Stone, his counterpart at Internal Affairs, picks up the thread.

 

"Some countries have taken more advanced steps than New Zealand and New Zealand is looking at a register like that.

 

"So the goal here is about having a really robust and transparent, where it needs to be, system to make sure that criminals can't use complex structures to hide their identity and enable them to keep making huge profits from crime.

 

"It is a complex and difficult piece of work and it is taking time and it ultimately hopes to achieve some transparency over who has the ultimate benefactor in those complex legal arrangements.

 

"I can't give you any kind of timeframe as to when that might be successful."

 

Fix the issue

 

What we do know is we have to get the issue fixed before our next evaluation is done in 2029.

 

Hill said: "Our evaluation sounds a long way off, but in actual fact that means we need to have laws in place about a year before that at the very latest and, working closely with industry co-designing the settings, making sure they're right. That takes a long time."

 

That programme is a good way of Justice to get out of its "ivory tower", he reckons.

 

If countries don't do the work, they end up on what's known as the Grey List.

 

As the name suggests, it's not good.

 

It means states are seen as high risk and being on it can cost economies.
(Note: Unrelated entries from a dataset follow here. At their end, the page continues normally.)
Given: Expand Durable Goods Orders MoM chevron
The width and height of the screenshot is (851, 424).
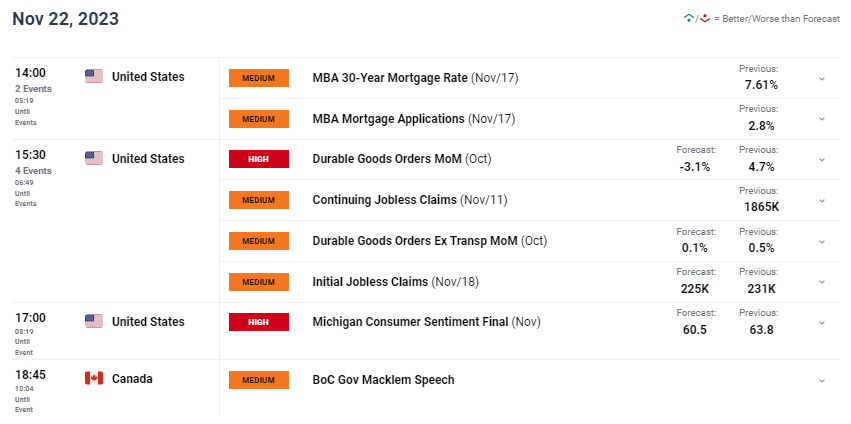Looking at the screenshot, I should (x=822, y=160).
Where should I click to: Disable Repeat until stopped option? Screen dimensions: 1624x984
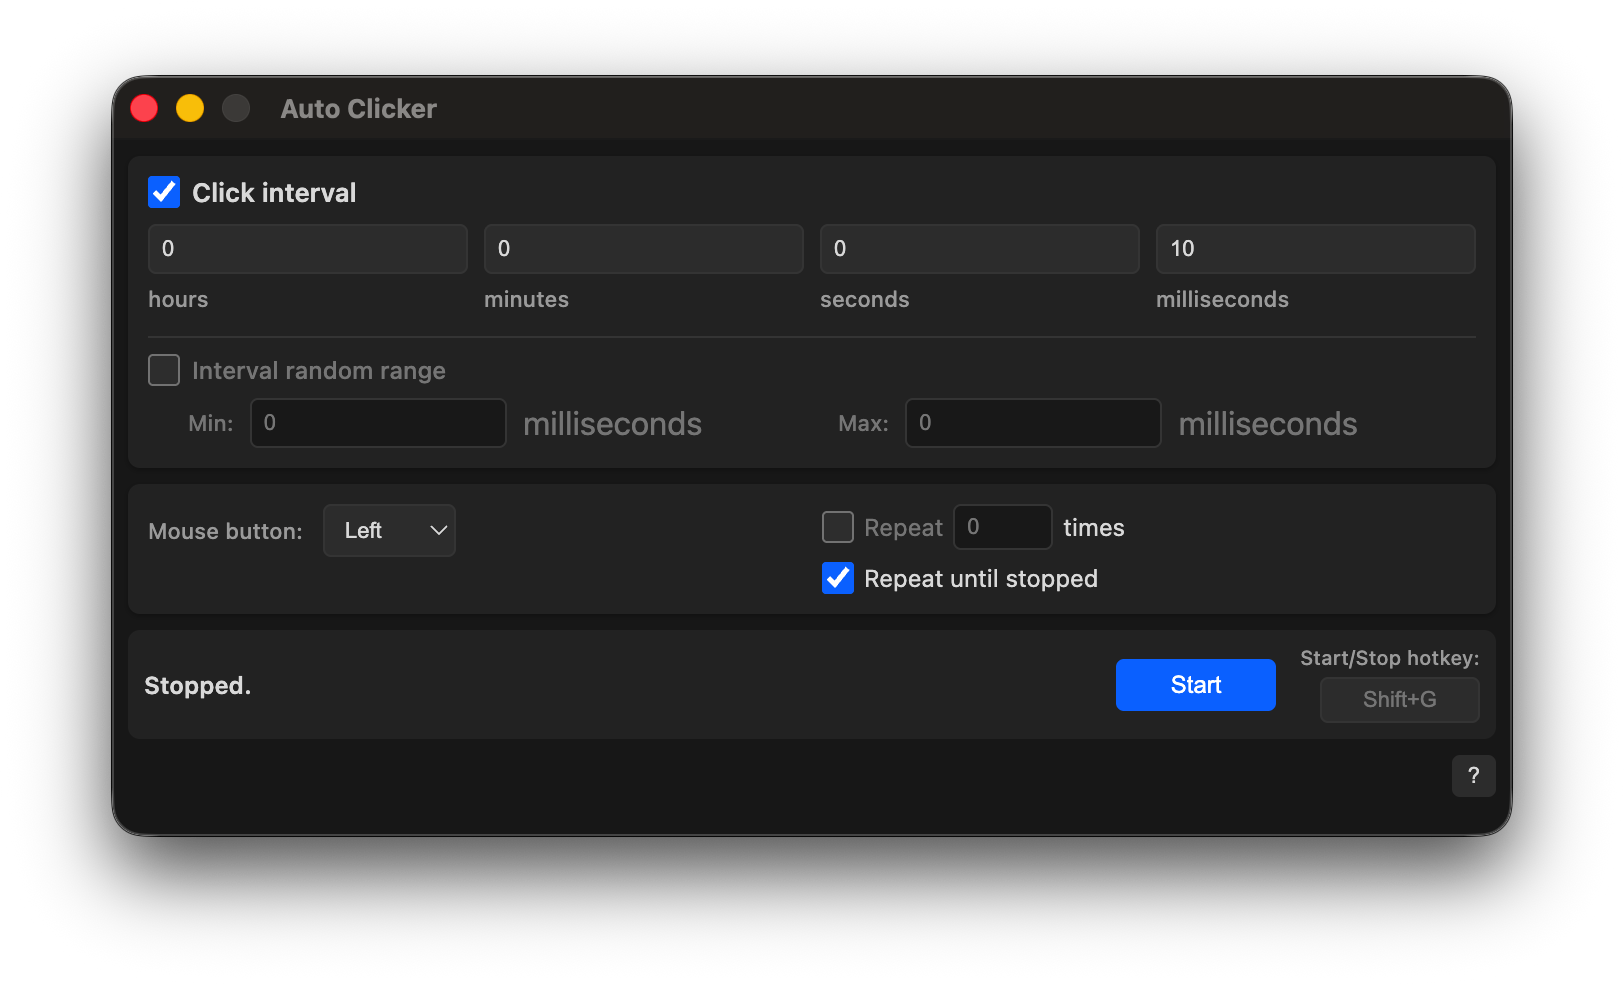point(838,578)
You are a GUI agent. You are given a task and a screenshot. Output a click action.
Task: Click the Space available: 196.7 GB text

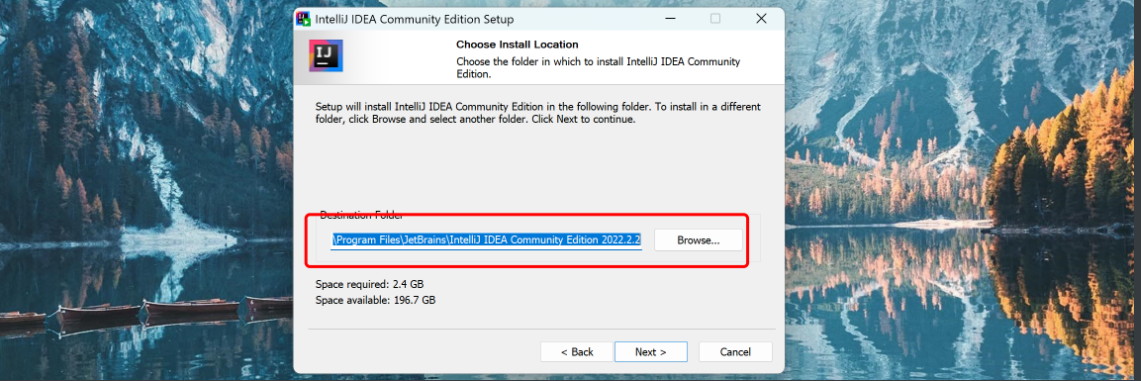pyautogui.click(x=375, y=300)
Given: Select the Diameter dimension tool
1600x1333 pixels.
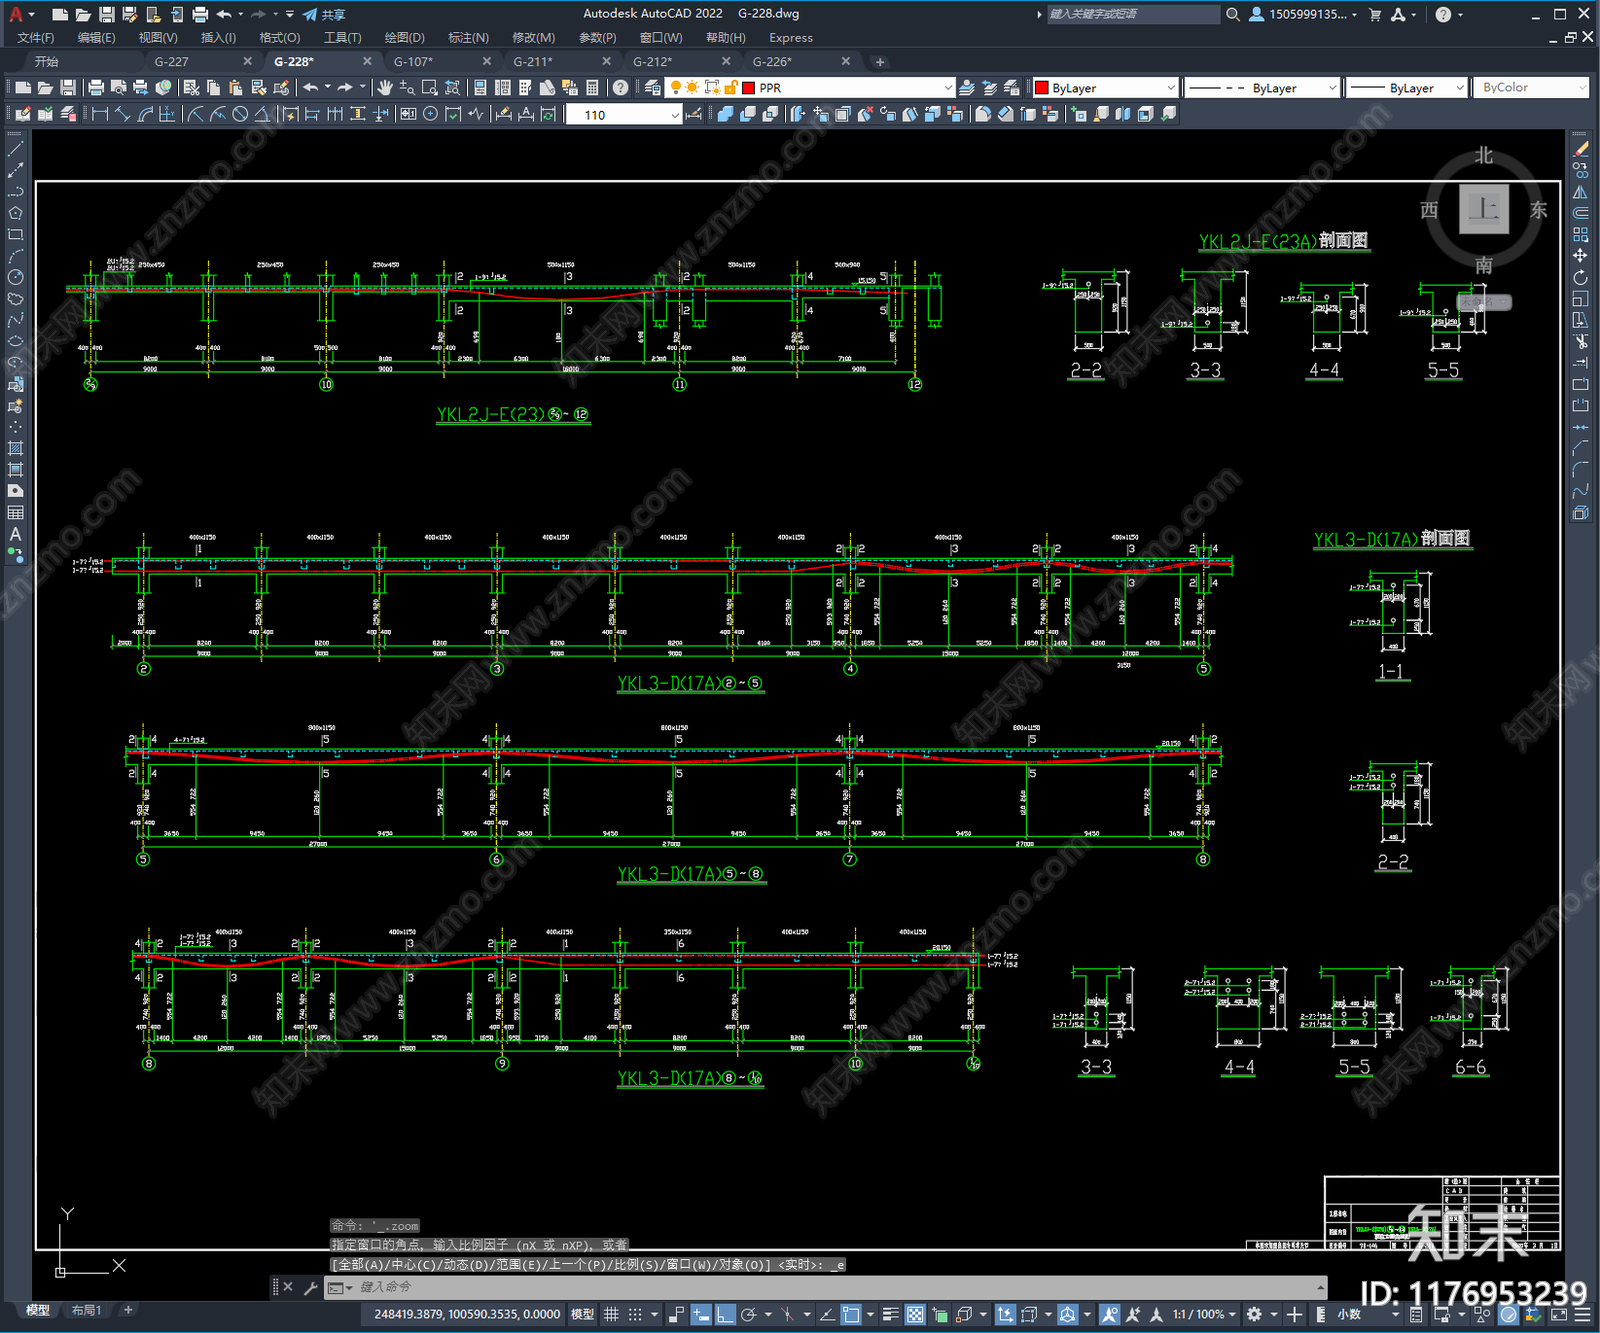Looking at the screenshot, I should pos(240,114).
International Monetary Fund research puts it at as much of seven per cent of GDP in payments to and from a country.

 

Police National Organised Crime boss Detective Superintendent Greg Williams has stressed to 1News repeatedly that, because New Zealand is taking a systems approach across government to address money laundering, criminal enterprises are feeling the pressure. Change as he puts it, in police-speak, "is being affected" and he's proud of it.

 

Major investigations into multimillion dollar money-launders have had good results and it’s resulted in criminals changing behaviours away from banks, he said.

 

He also points to an important law change - the Criminal Activity Intervention Legislation Act 2023 - which means it’s no longer possible to buy certain goods above $10,000 with cash.

 

"Drugs drives the money. Way back in the day, in the 80s and 90s you could virtually buy a house with cash.

 

"Well, as of May last year, the legislation has changed so that you can't even use cash to buy more than $10,000 worth of cars or watches or jewellery or the like."

 

All three of these major players say a systemic all-of-government response to money laundering must continue.

 

Hill will keep chipping away at the problem, with a hidden army of what he calls "really passionate anti-money laundering professionals" in industry and government.

 

Maybe, as he said, not exciting work on a day-to-day basis but key to our economic wellbeing and international obligations.